Instructions for the task
Once you find the line with "You are a computer-use" in the listing below, please repeat it and every later line exactly, through the last one, without pictures.

Records for this task

================================

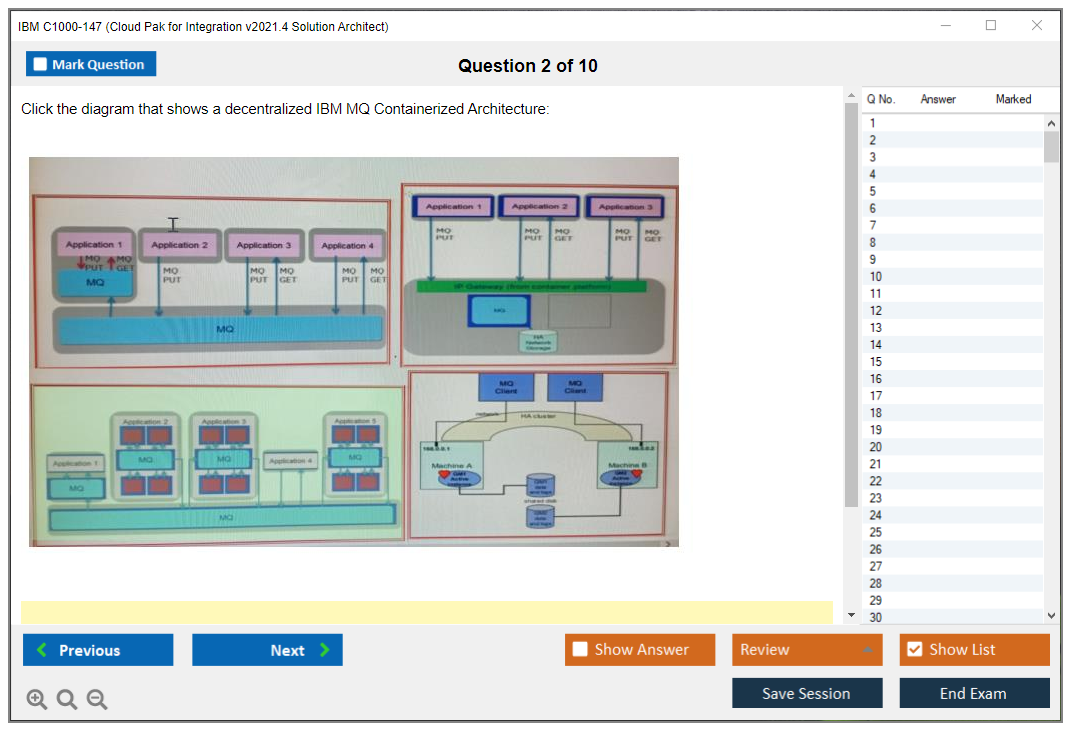The image size is (1075, 735).
Task: Click the Previous button
Action: click(x=98, y=650)
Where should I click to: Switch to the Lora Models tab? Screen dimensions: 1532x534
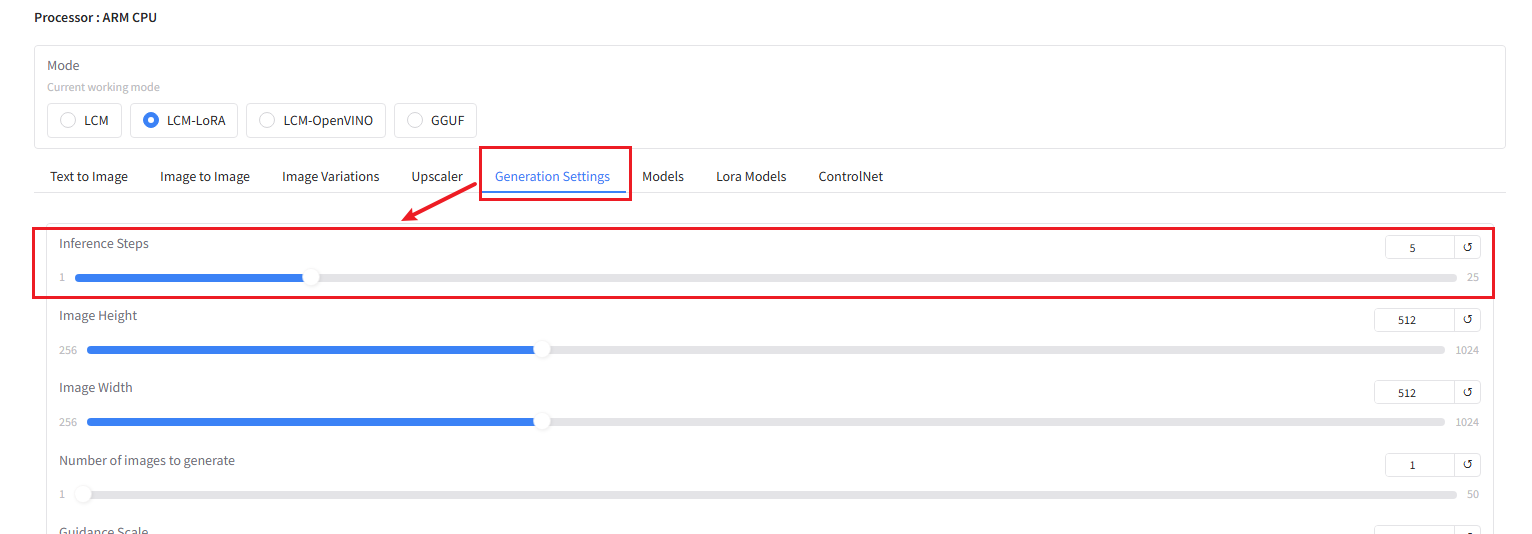coord(751,177)
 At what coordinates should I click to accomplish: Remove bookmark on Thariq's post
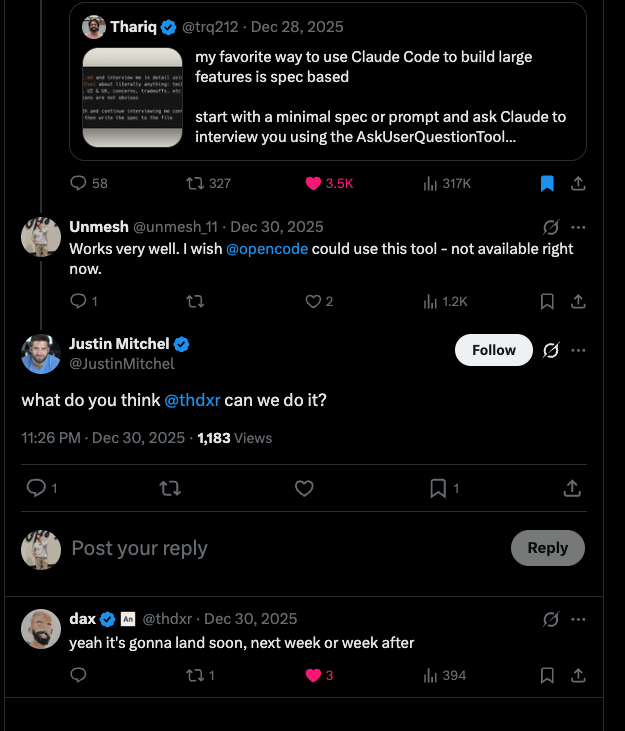(547, 183)
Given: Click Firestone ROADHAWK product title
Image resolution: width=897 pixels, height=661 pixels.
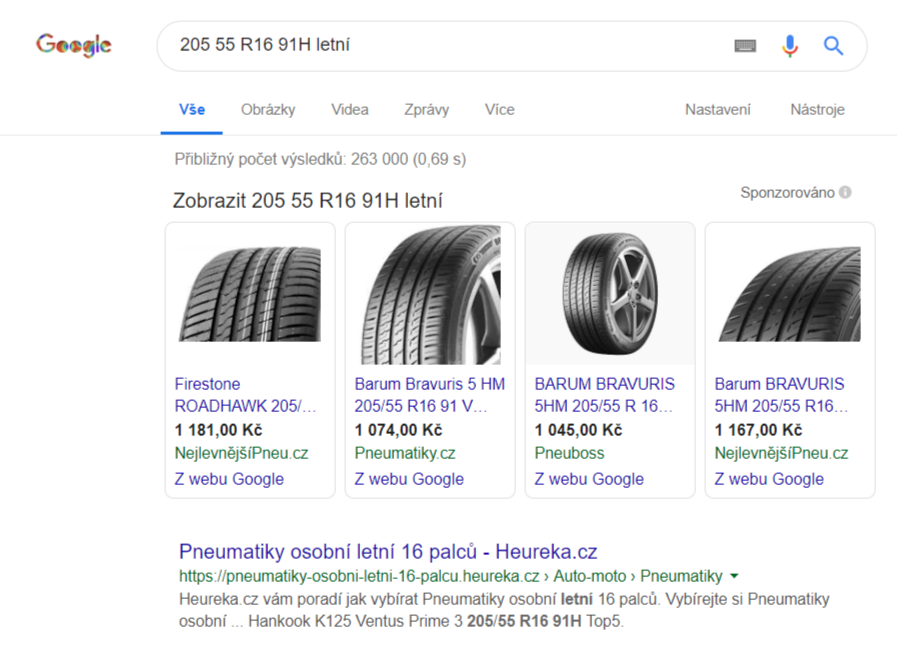Looking at the screenshot, I should [245, 395].
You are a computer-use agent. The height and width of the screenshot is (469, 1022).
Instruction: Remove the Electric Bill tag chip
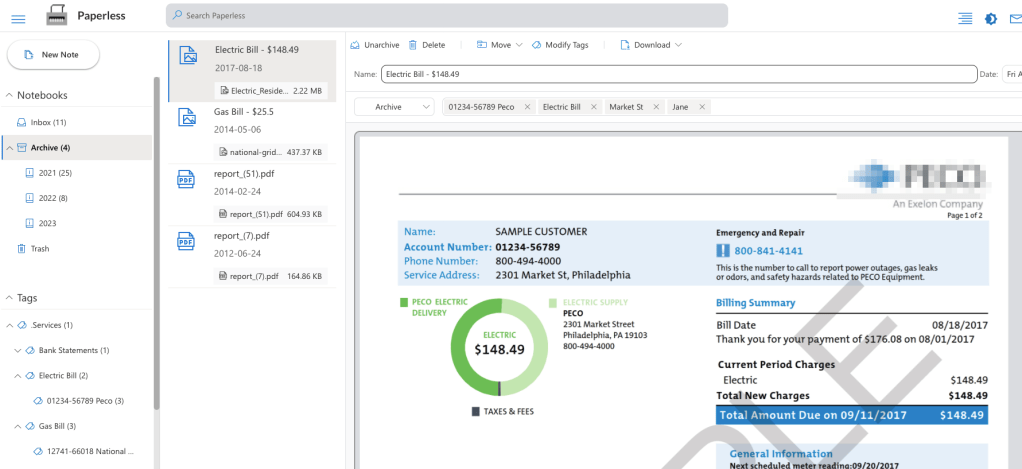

================================

Answer for this exercise
You are a computer-use agent. The height and width of the screenshot is (469, 1022).
Instruction: Remove the Electric Bill tag chip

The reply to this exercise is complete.